# YOUR INSTRUCTIONS
Your task is to retype, exactly and without pictures, the line holding "The image size is (960, 1394)." and each line that follows it to the end of the entries.

(Collected data entries)
# # # #
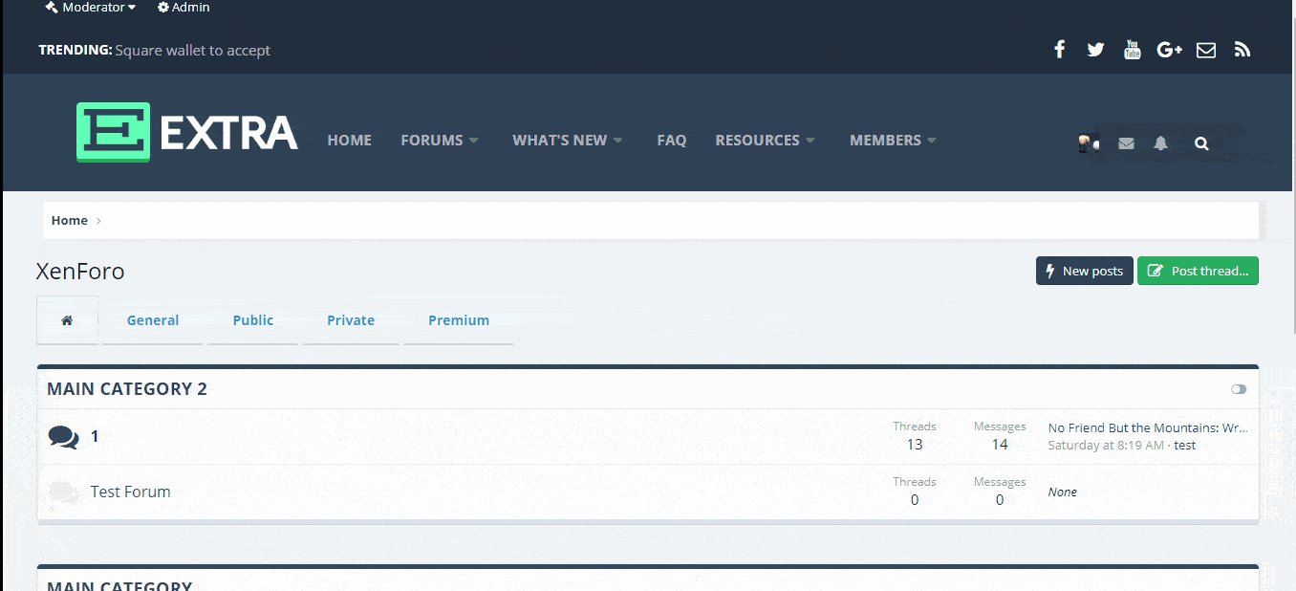The height and width of the screenshot is (591, 1296).
Task: Switch to the General tab
Action: 153,320
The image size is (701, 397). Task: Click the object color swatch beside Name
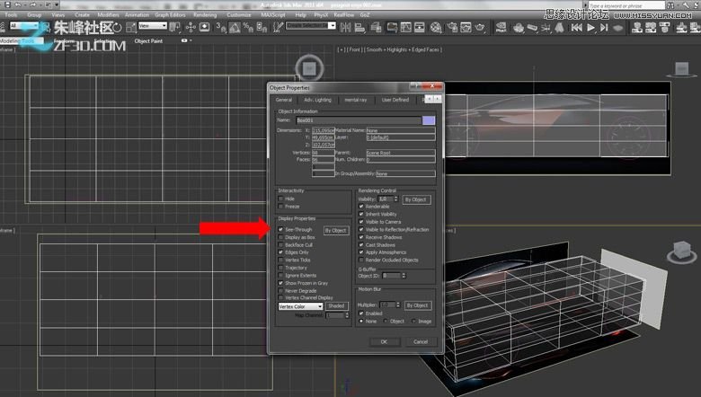pyautogui.click(x=429, y=119)
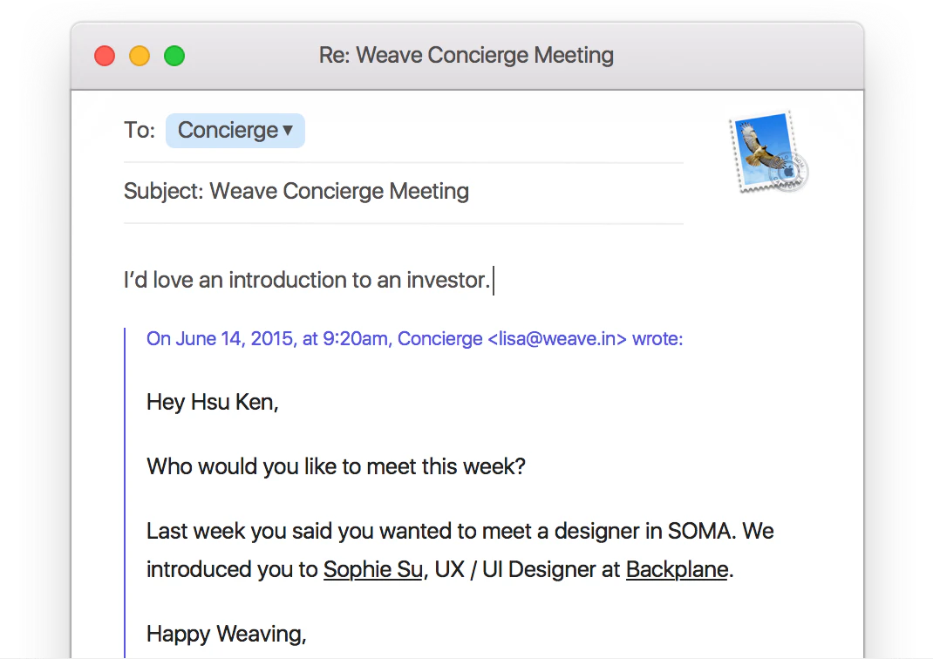Select the greeting 'Hey Hsu Ken,'
Viewport: 933px width, 659px height.
(212, 402)
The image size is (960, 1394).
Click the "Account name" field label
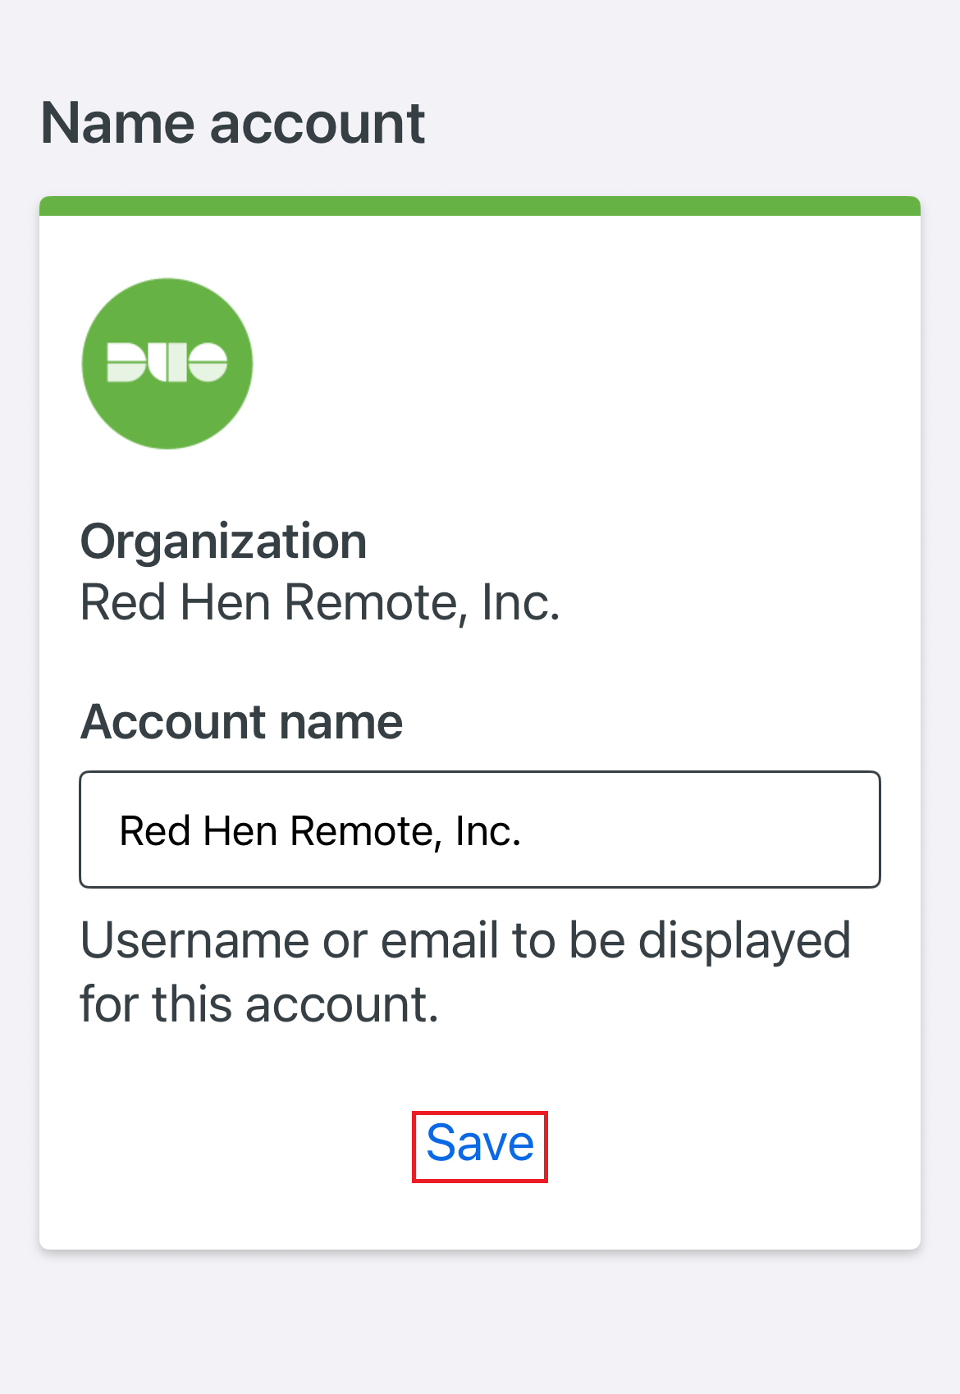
# # # #
# SOLVED EXERCISE
The image size is (960, 1394).
Click the "Account name" field label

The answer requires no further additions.